§ WHAT THIS TASK INVOLVES:
Please copy exactly the lines that run from the start of the entries to the line containing "Image resolution: width=1920 pixels, height=1200", inclusive.

=== EXCERPTED RECORDS ===

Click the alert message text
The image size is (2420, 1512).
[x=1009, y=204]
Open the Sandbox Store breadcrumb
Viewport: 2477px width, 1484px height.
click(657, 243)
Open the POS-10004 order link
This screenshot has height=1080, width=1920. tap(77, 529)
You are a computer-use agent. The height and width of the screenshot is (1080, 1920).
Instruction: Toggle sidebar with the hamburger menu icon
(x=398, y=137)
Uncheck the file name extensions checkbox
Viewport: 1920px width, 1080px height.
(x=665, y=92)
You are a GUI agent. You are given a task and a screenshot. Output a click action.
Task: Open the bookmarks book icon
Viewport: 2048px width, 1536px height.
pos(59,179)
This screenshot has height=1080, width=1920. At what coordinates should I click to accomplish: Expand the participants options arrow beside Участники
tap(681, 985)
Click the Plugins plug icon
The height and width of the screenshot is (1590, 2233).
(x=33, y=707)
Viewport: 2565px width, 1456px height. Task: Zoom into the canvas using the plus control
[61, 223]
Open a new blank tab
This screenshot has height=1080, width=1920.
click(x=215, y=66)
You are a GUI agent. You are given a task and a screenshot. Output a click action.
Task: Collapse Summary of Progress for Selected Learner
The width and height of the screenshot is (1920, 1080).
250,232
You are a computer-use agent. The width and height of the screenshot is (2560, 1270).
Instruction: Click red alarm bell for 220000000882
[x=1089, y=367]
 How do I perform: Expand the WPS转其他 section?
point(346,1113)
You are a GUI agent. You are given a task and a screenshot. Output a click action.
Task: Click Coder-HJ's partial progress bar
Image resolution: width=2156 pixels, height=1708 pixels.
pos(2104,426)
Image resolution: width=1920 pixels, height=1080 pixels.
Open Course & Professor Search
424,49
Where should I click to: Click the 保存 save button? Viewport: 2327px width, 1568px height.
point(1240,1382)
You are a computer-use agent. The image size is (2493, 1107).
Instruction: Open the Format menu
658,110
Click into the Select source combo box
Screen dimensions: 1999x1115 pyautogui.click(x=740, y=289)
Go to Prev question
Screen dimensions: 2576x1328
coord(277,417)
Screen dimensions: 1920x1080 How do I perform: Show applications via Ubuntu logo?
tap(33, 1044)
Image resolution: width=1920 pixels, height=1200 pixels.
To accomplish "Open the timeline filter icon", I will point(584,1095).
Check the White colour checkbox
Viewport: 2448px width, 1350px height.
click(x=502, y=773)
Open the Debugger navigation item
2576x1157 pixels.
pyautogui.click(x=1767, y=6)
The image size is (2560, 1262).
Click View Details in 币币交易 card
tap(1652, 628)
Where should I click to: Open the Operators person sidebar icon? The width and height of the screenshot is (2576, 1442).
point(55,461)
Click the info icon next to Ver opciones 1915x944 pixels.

===

§ SOLUTION FOR THIS TASK:
Click the alert message text
The image size is (2420, 1512).
[x=1009, y=204]
Open the Sandbox Store breadcrumb
Viewport: 2477px width, 1484px height.
click(657, 243)
Open the POS-10004 order link
This screenshot has height=1080, width=1920. tap(77, 529)
You are a computer-use agent. The height and width of the screenshot is (1080, 1920).
Instruction: Toggle sidebar with the hamburger menu icon
(x=398, y=137)
Uncheck the file name extensions checkbox
Viewport: 1920px width, 1080px height.
(x=665, y=92)
You are a GUI agent. You are given a task and a screenshot. Output a click action.
Task: Open the bookmarks book icon
Viewport: 2048px width, 1536px height.
pos(59,179)
This screenshot has height=1080, width=1920. At what coordinates should I click to accomplish: Expand the participants options arrow beside Участники
tap(681, 985)
Click the Plugins plug icon
The height and width of the screenshot is (1590, 2233).
(x=33, y=707)
Viewport: 2565px width, 1456px height. Task: Zoom into the canvas using the plus control
[61, 223]
Open a new blank tab
This screenshot has height=1080, width=1920.
click(x=215, y=66)
You are a GUI agent. You are given a task and a screenshot. Output a click action.
Task: Collapse Summary of Progress for Selected Learner
The width and height of the screenshot is (1920, 1080).
250,232
You are a computer-use agent. The width and height of the screenshot is (2560, 1270).
Instruction: Click red alarm bell for 220000000882
[x=1089, y=367]
 How do I perform: Expand the WPS转其他 section?
point(346,1113)
You are a GUI agent. You are given a task and a screenshot. Output a click action.
Task: Click Coder-HJ's partial progress bar
Image resolution: width=2156 pixels, height=1708 pixels.
pos(2104,426)
Image resolution: width=1920 pixels, height=1080 pixels.
Open Course & Professor Search
424,49
Where should I click to: Click the 保存 save button? Viewport: 2327px width, 1568px height.
point(1240,1382)
You are a computer-use agent. The image size is (2493, 1107).
Instruction: Open the Format menu
658,110
Click into the Select source combo box
Screen dimensions: 1999x1115 pyautogui.click(x=740, y=289)
Go to Prev question
Screen dimensions: 2576x1328
coord(277,417)
Screen dimensions: 1920x1080 How do I perform: Show applications via Ubuntu logo?
tap(33, 1044)
Image resolution: width=1920 pixels, height=1200 pixels.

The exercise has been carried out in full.